### Your objective
Instruction for the data below: set down exactly the lines from the line with "Click the arrow symbol" to the line with "Click the Silver", inclusive, and no others.

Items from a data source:
────

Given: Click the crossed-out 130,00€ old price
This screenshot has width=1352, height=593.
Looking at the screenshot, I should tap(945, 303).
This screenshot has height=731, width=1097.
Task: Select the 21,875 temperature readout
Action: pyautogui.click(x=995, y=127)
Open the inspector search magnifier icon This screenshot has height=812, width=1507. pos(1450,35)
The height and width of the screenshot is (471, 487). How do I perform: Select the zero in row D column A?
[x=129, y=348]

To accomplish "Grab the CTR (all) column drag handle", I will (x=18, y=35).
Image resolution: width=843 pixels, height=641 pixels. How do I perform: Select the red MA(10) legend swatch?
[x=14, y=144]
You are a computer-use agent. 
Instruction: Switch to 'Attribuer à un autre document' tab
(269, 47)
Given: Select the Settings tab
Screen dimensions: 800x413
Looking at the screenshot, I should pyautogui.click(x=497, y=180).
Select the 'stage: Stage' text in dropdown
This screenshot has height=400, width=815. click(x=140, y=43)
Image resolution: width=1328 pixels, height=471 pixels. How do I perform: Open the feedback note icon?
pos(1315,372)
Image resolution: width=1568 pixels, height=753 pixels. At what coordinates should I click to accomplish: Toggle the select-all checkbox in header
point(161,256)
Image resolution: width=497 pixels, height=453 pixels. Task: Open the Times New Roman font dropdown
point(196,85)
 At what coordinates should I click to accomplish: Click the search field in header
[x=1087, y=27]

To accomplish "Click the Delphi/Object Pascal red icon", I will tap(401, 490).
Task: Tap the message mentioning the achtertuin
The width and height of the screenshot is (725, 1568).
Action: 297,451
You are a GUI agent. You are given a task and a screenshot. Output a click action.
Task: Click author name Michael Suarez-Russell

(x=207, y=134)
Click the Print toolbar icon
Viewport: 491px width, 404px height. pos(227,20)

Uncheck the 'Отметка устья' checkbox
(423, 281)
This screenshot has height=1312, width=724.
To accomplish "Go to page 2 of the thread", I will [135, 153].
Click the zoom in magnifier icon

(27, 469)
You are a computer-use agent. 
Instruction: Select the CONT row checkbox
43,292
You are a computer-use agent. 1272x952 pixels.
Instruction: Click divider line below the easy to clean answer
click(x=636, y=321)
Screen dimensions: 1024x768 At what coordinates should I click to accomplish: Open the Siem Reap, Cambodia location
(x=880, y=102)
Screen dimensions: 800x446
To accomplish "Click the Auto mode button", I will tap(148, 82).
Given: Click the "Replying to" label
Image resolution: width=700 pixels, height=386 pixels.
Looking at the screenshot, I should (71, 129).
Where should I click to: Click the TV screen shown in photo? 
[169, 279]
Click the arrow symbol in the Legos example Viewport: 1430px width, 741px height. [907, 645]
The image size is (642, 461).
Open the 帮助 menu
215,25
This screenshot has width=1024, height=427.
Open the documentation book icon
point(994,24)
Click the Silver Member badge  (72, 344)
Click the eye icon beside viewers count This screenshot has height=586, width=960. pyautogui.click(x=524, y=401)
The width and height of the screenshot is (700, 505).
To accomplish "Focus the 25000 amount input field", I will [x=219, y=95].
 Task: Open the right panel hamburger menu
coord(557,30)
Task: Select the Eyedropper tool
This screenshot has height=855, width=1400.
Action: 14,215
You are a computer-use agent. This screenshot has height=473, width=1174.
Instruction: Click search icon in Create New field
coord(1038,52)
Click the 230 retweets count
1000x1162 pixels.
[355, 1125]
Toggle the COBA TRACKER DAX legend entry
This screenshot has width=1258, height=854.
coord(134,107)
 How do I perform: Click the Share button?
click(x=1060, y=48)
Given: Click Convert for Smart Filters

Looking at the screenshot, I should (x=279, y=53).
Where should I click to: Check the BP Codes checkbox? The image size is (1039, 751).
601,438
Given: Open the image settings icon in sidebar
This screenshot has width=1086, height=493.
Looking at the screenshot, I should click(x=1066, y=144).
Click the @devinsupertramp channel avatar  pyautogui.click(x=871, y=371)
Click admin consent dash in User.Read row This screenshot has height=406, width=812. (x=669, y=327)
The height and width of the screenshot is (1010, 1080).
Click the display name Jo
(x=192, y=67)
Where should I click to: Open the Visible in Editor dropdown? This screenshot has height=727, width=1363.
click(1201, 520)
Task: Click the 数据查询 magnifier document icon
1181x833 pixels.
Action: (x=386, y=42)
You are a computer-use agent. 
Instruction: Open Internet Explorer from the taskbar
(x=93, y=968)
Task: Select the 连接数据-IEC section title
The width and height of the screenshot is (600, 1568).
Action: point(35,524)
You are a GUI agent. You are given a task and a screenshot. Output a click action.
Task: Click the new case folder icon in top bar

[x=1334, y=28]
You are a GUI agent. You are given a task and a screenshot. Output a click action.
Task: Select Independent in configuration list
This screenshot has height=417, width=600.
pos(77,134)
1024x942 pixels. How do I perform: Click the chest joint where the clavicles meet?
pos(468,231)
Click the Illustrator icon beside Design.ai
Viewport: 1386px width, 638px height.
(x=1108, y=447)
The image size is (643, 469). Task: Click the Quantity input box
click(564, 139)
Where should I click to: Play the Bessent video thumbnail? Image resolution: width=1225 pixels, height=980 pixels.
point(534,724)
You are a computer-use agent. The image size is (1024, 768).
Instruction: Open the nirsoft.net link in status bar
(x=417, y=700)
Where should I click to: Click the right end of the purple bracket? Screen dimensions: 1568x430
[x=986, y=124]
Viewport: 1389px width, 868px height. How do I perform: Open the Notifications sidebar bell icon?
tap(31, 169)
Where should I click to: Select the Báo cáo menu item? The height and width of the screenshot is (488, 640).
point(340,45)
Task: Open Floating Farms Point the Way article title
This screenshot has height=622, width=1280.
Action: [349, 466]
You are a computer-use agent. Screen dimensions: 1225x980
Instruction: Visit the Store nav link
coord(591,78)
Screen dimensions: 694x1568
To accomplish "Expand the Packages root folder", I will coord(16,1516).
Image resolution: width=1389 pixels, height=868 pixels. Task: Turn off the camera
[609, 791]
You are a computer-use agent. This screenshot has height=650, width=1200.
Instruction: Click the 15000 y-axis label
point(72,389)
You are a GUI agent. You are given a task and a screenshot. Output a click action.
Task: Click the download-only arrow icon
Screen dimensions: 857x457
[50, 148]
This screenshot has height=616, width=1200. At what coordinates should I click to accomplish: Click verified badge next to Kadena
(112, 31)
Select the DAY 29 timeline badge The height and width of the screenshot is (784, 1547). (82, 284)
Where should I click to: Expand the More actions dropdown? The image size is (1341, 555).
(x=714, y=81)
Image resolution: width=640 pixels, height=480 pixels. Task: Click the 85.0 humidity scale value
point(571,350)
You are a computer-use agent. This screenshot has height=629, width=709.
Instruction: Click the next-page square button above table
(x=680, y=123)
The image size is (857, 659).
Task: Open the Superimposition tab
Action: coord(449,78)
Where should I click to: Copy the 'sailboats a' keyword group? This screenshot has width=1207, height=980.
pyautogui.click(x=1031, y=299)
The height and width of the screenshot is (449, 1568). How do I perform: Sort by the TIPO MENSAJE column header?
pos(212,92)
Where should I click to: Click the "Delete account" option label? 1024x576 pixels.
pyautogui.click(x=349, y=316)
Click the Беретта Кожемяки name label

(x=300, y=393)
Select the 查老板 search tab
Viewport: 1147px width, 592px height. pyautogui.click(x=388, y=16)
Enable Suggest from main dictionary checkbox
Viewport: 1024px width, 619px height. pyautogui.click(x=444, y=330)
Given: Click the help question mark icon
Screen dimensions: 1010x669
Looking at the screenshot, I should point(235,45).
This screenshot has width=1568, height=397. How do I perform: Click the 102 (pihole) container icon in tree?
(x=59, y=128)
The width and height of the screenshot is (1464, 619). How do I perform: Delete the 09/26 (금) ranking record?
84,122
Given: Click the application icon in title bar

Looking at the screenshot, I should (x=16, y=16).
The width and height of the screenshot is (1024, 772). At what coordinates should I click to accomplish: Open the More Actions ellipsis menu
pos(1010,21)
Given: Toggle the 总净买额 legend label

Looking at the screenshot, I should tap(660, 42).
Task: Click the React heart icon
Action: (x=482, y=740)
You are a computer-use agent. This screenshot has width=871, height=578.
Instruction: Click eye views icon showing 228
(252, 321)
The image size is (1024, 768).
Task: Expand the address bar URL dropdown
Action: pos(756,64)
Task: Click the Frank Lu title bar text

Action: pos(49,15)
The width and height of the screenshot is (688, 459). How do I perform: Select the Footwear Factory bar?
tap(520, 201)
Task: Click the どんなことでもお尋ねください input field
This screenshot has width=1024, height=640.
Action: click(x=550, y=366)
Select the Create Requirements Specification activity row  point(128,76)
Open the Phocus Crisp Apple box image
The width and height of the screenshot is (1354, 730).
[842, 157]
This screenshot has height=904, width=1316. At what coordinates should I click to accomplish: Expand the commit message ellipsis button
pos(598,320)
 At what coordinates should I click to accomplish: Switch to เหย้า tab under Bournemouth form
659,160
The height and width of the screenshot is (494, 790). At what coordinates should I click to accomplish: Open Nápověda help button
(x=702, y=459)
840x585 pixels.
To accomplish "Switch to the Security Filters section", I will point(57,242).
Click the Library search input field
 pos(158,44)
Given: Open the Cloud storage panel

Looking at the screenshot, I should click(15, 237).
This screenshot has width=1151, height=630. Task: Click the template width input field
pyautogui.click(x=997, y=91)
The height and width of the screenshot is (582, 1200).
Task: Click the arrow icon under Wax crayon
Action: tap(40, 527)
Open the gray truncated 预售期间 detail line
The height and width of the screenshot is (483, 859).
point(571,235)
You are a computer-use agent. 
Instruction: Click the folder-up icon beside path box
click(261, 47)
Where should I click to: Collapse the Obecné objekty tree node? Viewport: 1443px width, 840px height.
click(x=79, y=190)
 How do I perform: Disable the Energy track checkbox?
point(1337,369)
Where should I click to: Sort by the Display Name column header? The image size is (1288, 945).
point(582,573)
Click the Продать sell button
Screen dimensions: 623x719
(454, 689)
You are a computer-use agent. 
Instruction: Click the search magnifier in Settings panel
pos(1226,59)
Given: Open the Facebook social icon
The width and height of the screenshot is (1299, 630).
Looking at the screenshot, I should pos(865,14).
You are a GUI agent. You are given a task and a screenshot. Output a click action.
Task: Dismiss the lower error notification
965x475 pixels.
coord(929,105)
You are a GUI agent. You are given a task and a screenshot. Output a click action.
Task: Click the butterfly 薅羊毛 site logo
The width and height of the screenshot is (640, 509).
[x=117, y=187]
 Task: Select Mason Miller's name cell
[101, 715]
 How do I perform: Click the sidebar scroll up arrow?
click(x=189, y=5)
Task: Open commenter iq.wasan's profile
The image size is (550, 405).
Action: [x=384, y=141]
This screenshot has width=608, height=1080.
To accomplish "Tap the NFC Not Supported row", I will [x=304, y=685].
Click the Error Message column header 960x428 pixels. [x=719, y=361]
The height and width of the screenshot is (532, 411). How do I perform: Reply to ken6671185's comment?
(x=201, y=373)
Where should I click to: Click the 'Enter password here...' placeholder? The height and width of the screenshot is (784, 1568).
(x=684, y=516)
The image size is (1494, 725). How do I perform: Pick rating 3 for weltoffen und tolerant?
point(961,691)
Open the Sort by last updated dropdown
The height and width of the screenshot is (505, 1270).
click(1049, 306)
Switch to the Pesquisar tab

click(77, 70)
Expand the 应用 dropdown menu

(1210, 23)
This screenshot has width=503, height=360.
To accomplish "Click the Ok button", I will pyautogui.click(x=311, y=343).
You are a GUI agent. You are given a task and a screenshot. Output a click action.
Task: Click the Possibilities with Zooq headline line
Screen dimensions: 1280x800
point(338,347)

────

### Answer space
Click the arrow symbol in the Legos example Viewport: 1430px width, 741px height. [907, 645]
The image size is (642, 461).
Open the 帮助 menu
215,25
This screenshot has width=1024, height=427.
Open the documentation book icon
point(994,24)
Click the Silver Member badge  (72, 344)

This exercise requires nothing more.